As this first-in-years visit to the doctor reminded me, my window on youthful unfettered health is starting to close. It was my first lifetime visit where my blood pressure was above perfect, the result, probably, of gaining 60 pounds (a 51% increase!) over the last five years. Things can be done about this – I am too sedentary and still eat too much crap – but there is an unalterable gravity to the course of a human life. I will be in a position in the coming years where I should try to see doctors more, even if my questions about how to take preventative actions continue to go (as they did this visit as well) unanswered.

But the preventative question for the nation remains. The justification for keeping the ACA thourohgly ensconced in an entirely private market is that healthcare is one sixth of the economy. You can’t just go forcing such a large portion of our profit-center to compete with a service designed to actually – gasp! – meet the needs of citizens! Our shareholders would lose! And then what would the downstream impact be? After all, country clubs and luxury goods are a big part of the economy too.
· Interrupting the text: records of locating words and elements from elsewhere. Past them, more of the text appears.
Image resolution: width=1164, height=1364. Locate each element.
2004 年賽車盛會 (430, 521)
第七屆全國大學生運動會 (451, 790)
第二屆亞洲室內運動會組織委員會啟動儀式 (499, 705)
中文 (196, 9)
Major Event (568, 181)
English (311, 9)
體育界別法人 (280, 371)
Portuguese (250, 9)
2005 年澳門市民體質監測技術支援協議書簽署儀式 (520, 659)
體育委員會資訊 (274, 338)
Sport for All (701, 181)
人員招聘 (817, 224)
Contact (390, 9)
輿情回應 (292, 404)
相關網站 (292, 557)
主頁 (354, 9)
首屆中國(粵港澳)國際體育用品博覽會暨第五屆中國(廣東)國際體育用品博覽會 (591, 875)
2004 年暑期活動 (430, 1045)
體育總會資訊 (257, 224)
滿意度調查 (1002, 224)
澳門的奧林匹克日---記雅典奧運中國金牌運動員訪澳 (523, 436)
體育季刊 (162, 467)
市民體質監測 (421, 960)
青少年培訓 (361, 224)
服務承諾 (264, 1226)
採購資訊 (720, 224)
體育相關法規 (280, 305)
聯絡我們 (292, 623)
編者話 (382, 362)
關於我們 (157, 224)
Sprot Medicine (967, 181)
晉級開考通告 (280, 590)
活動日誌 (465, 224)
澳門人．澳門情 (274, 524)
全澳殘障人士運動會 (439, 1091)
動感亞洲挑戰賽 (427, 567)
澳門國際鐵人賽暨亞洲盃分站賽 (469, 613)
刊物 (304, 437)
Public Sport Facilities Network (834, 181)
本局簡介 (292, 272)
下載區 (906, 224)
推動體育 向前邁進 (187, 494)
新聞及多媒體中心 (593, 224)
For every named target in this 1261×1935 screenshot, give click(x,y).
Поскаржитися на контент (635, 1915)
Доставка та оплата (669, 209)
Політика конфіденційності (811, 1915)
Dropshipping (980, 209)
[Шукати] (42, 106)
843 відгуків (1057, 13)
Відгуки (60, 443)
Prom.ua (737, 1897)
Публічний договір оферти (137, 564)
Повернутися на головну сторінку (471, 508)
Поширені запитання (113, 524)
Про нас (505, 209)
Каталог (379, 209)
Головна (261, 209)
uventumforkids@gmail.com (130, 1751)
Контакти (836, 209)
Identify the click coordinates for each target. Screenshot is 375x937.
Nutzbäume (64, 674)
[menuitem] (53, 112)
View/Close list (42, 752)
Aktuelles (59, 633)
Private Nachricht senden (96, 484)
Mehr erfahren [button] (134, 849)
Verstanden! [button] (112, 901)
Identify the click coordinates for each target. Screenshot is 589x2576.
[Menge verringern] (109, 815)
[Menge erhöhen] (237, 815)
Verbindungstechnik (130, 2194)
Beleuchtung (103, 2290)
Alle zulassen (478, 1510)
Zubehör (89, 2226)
The question remains: what is the role of the citizen in the country? Far from being an entity with rights, the modern perspective laden in both the ACA and the AHCA (more the latter, of course, but still), is that citizens are a resource for the economy. People exist to be mined, exploited, marketed to, money extracted for the purpose of firing up the engine of the mighty financial system. Denying the market access to that resource is unthinkable, an affront to all society, starving the lifeblood from that which we hold most dear.

Until we shift that mindset, until we get away from viewing 350 million folks as untapped oil or earthbound copper, I don’t know how we’re ever going to get around to fixing healthcare or anything else in our society. Or maybe the metaphor is more how we treat chickens. We only care about taking care of the ones still “working” for us in some capacity – who will yield productivity. The rest can die in the field for all we care. And keeping them productive is all about the quick fix – dose ’em with pills, fatten ’em up, get what you can from ’em, then move on. No one cares about the soul of a chicken, their outlook on life, how to prevent them from developing problems later in life. It’s producitivy maximization and then they’re a burden.

Sure, sure, get outraged at a potential rollback of the ACA. Call your Senator, cajole and threaten. But like lightbulb switches for climate change, recognize also that this supposed fix is both insufficient and broken. It’s a bandaid on the Titanic. It’s better to preserve it for the short term, yes, but only if we then immediately get to work on realizing the larger problems facing us, in reframing how we view our world. That we do not exist to serve the economy. And if the economy doesn’t exist to serve us, maybe it’s time to repeal and replace the economy with something that works.